<<<<

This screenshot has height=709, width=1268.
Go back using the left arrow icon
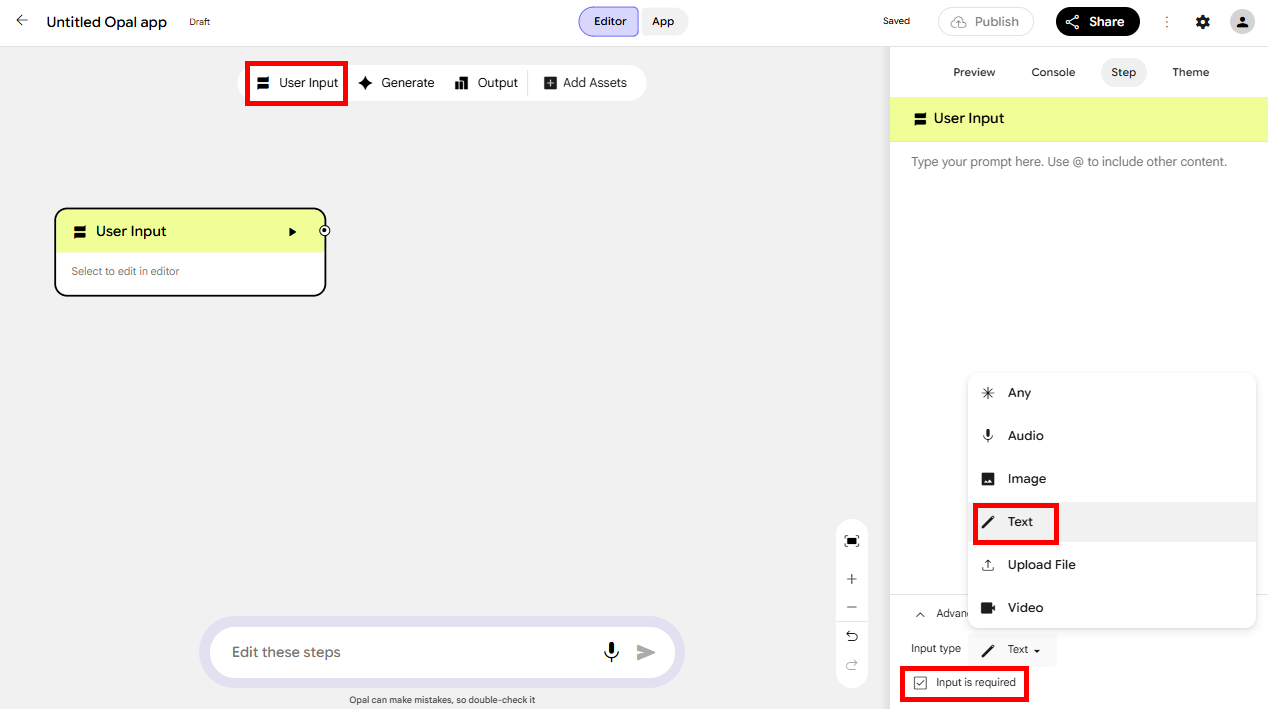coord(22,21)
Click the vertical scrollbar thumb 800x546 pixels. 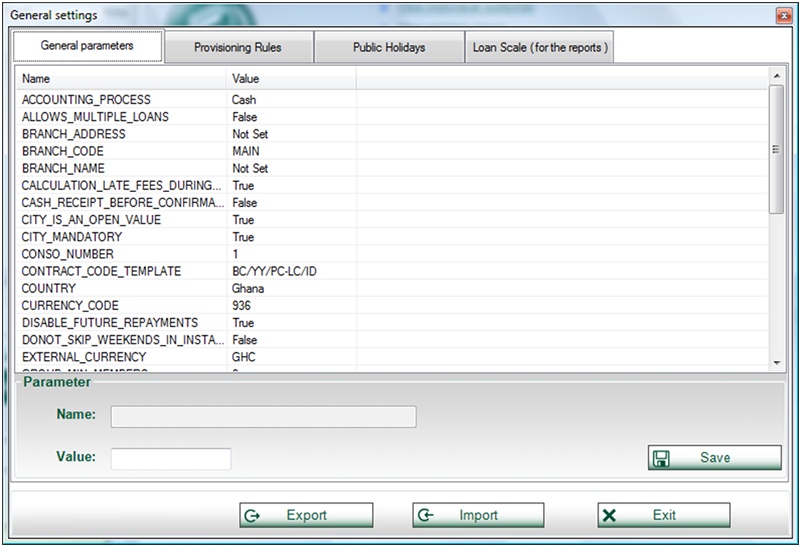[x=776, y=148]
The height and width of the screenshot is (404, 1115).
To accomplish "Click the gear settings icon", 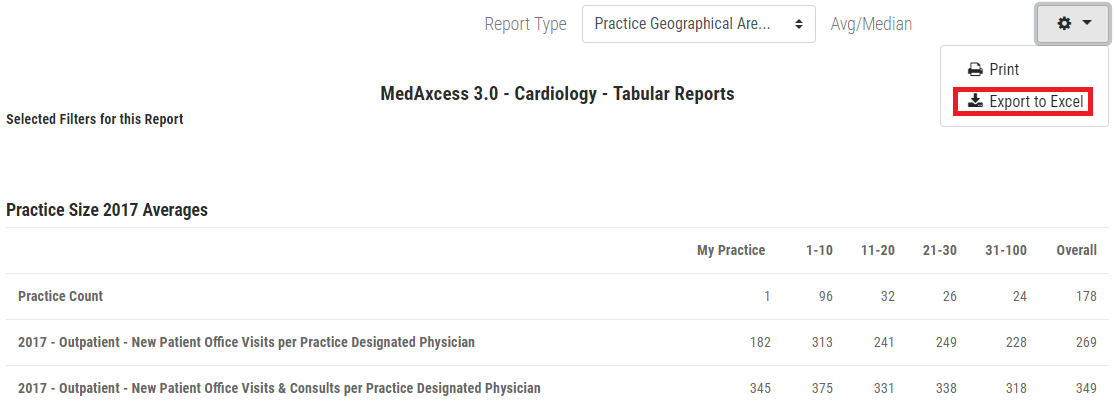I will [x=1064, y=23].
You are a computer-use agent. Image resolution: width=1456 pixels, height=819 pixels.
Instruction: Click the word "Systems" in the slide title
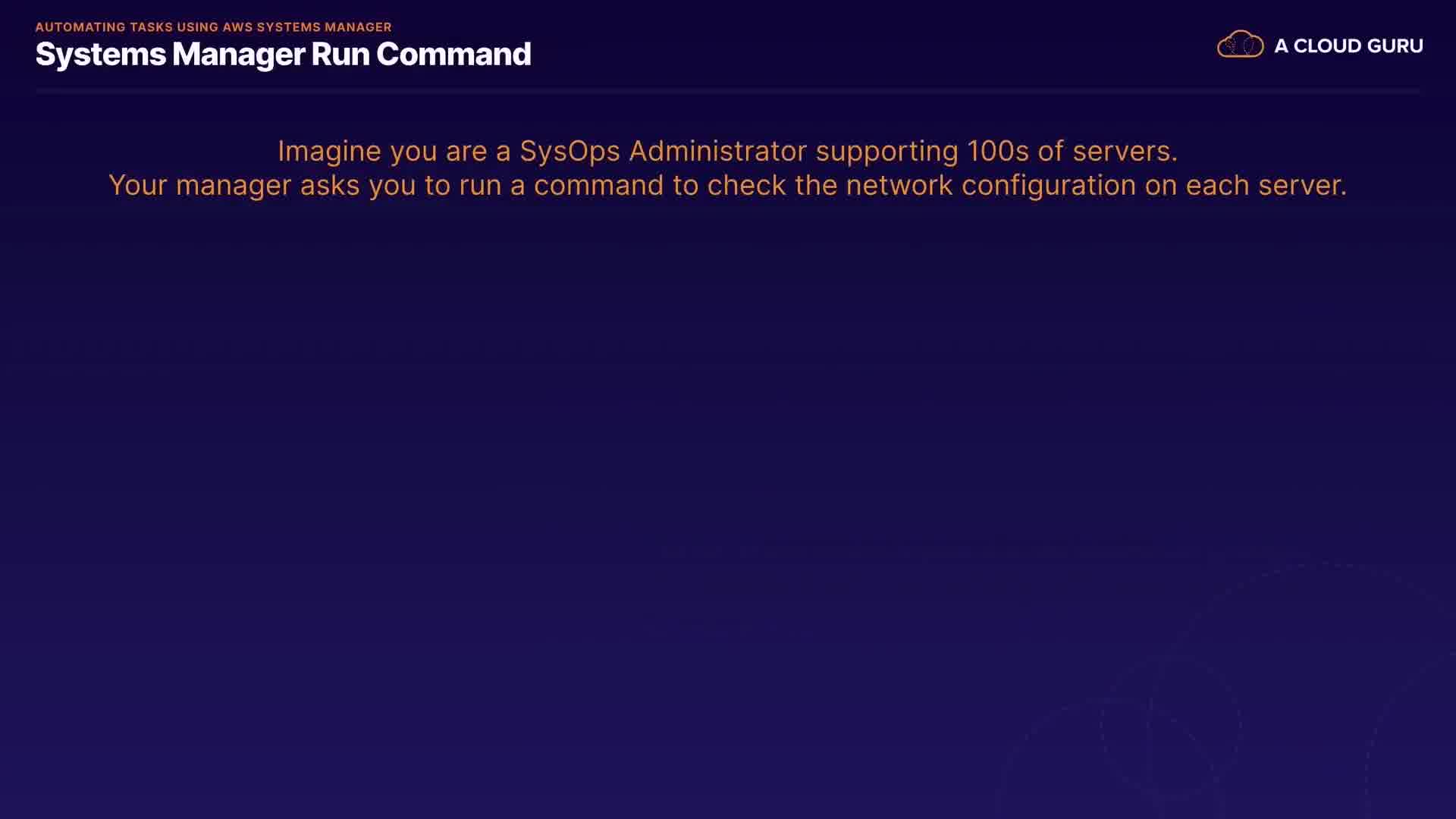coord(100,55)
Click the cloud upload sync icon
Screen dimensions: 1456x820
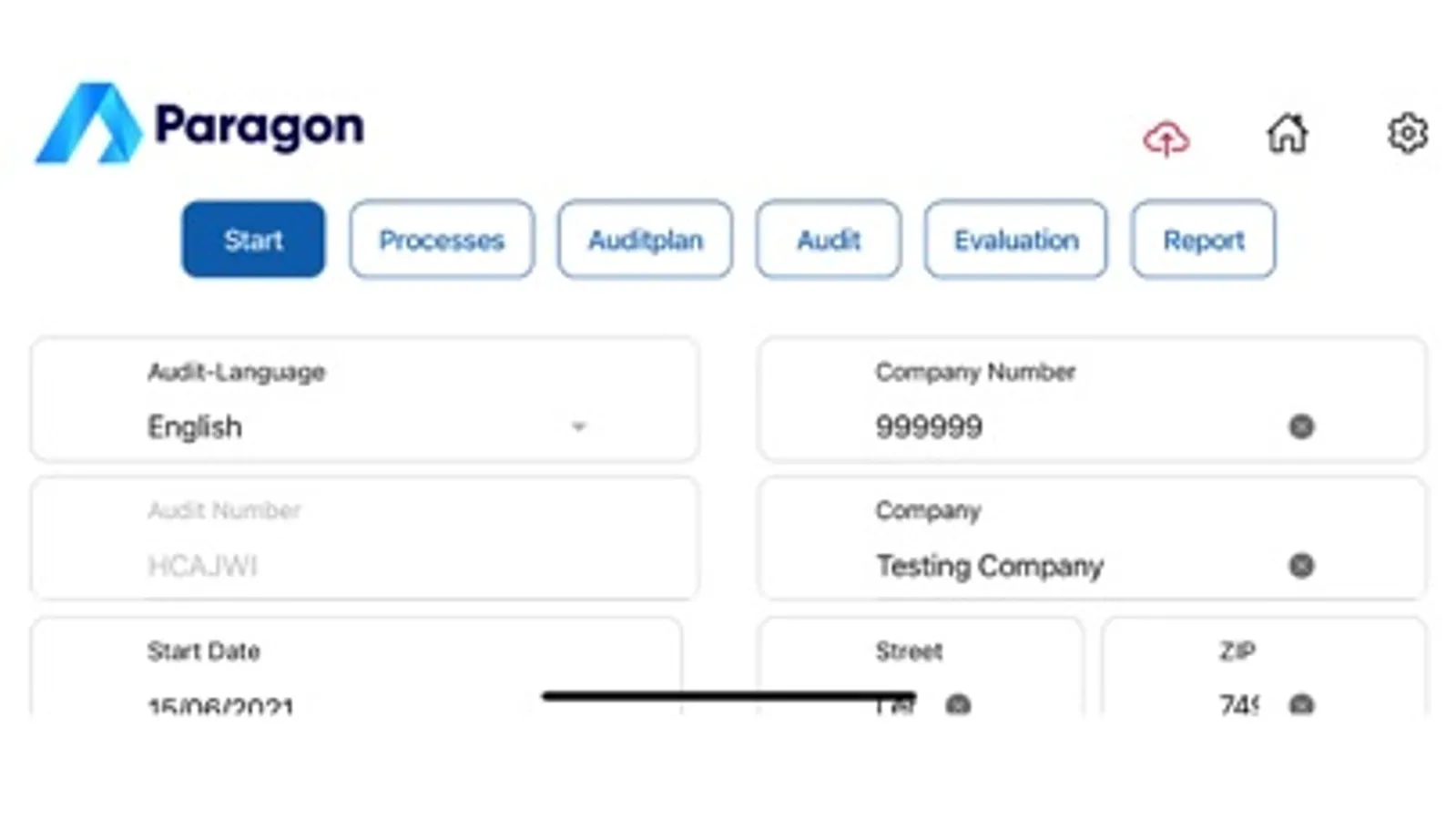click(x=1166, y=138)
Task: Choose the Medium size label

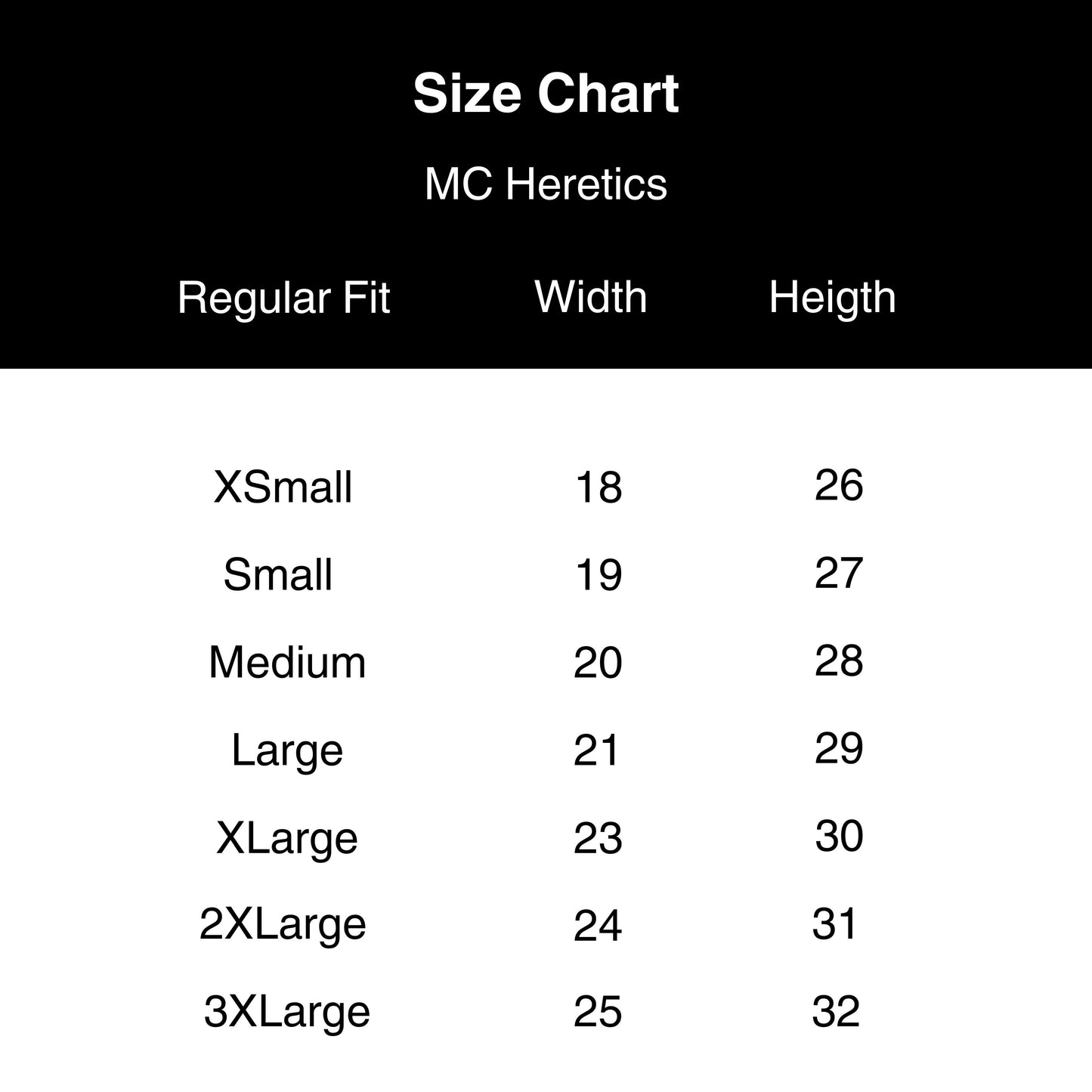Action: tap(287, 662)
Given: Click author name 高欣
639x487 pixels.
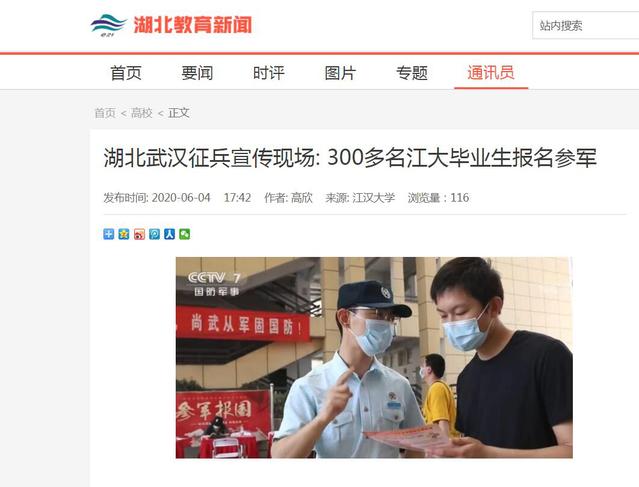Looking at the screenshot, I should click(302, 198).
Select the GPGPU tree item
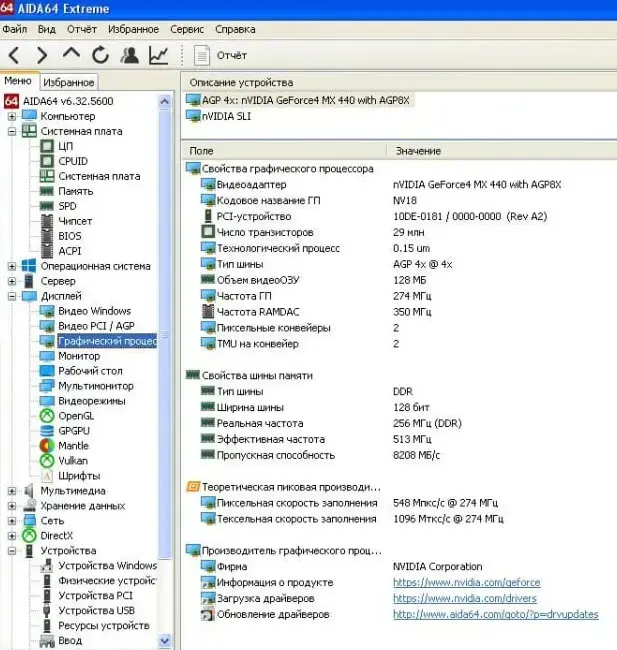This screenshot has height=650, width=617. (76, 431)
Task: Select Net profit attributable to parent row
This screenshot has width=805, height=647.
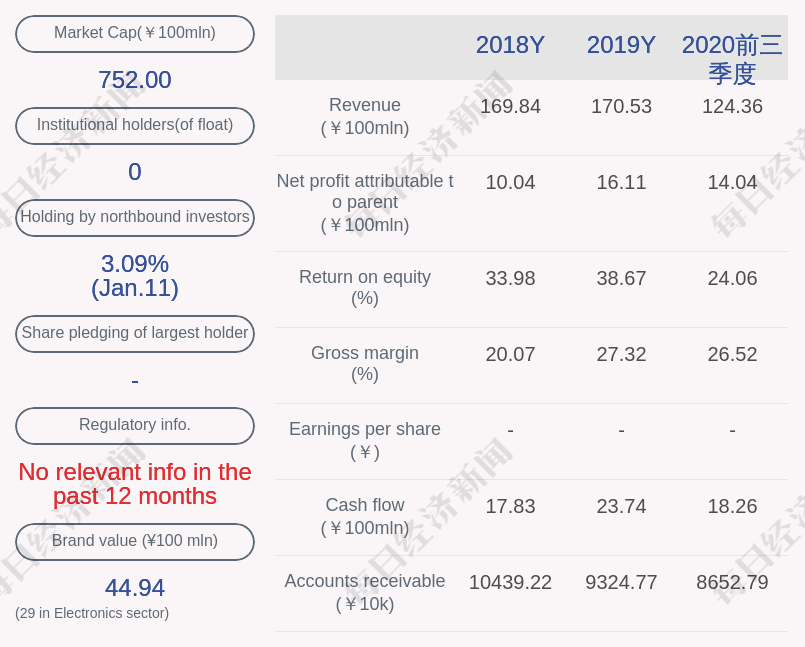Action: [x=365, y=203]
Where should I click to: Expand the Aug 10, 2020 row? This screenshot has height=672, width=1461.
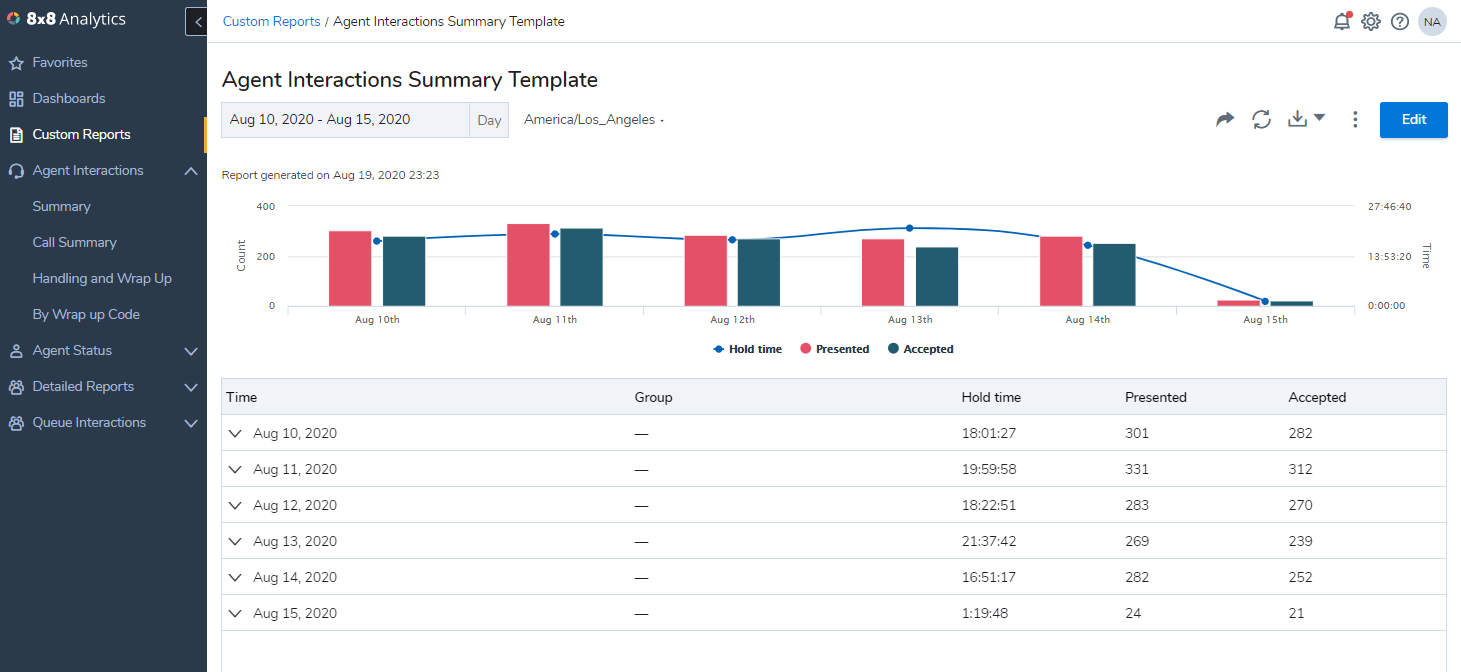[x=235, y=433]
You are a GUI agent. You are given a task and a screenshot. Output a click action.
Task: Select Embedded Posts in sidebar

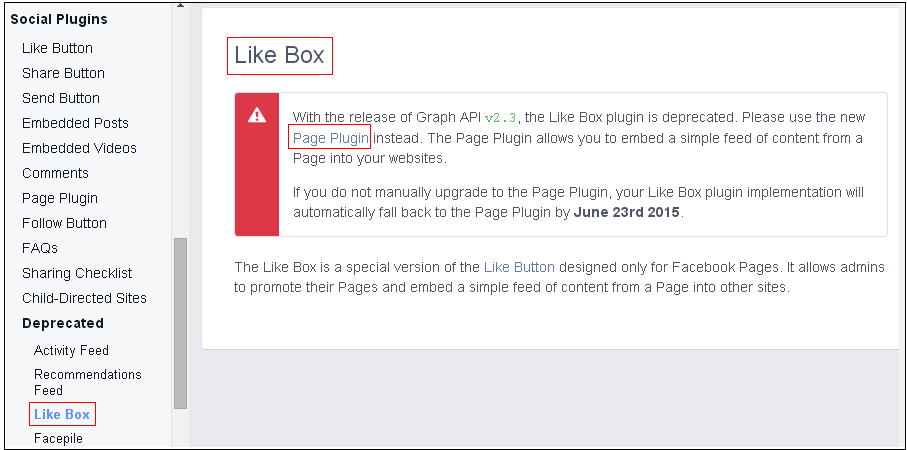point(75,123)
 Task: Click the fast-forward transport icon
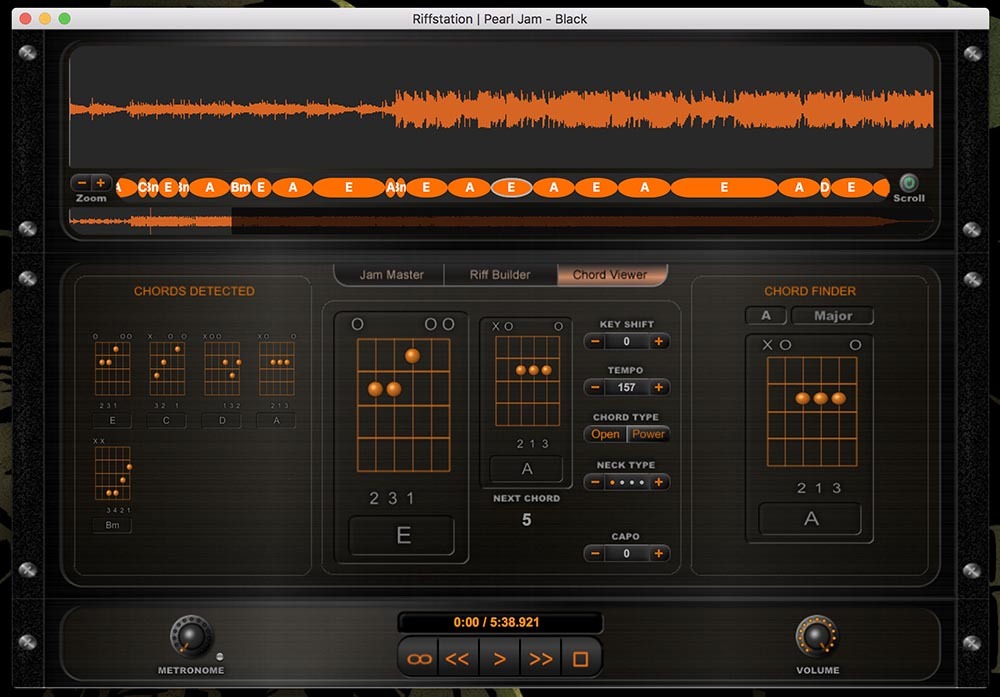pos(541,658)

>>>>

*EXERCISE OBJECTIVE*:
Return, word for word, the lines of the records starting with the line that contains "You are a computer-use" and going on through the line that contains "click(x=1166, y=138)", including both. Leave the pictures out of your answer.

*OUTPUT OF THE TASK*:
You are a computer-use agent. Image resolution: width=1456 pixels, height=819 pixels.
Instruction: Click the word "Systems" in the slide title
coord(100,55)
Click the cloud upload sync icon
Screen dimensions: 1456x820
click(x=1166, y=138)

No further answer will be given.